It is a habit, pilgrimage;
In the spring of 1996 I had the pleasure of walking Gascony. One night, I found myself sharing drink with a group of French archeologists at the Roman villa of Seviac, over whose mosiacs I would be spending the night. Talk came around to what had entranced me so much about Gascony, and perhaps it was the spirit of the place, or perhaps the company that caused me to reflect on a church I had seen on a hilltop in the village of Flammerens: its walls stood, but its roof and windows were no more. However, after several hundred years of disrepair, it was finally being restored to function again as it had in past times. In my mind, this church stood out from my image of the surrounding countryside, for over Gascony's hills were cycles of being.

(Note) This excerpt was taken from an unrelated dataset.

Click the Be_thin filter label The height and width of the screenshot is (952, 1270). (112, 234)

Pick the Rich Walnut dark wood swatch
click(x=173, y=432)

Towns grew and blossomed and remained and within them generation after generation lived, worked, and passed, only to be replaced by another; the villages seemingly exist through time and through them passes an unceasing procession of fathers and sons, an idea that has forever been linked in my mind with the "Omnes Generationes" movement of Bach's "Magnificat." Somehow this church had escaped from the cycle of being and fallen into legend, only to be pulled back to reality. As I grow older, and begin to see my grandfather's generation pass, I have often wondered about these cycles and what lays beyond them. That night, after the archaeologists went home, I lit a fire, held a Roman vase and contemplated the stars.
Generations is in one movement of fifteen minute duration. All the musical material is derived from two chords, one being the tritone transposition of the other, and from the result of bleeding one chord, through a combined chromatic ascent and descent, into the other.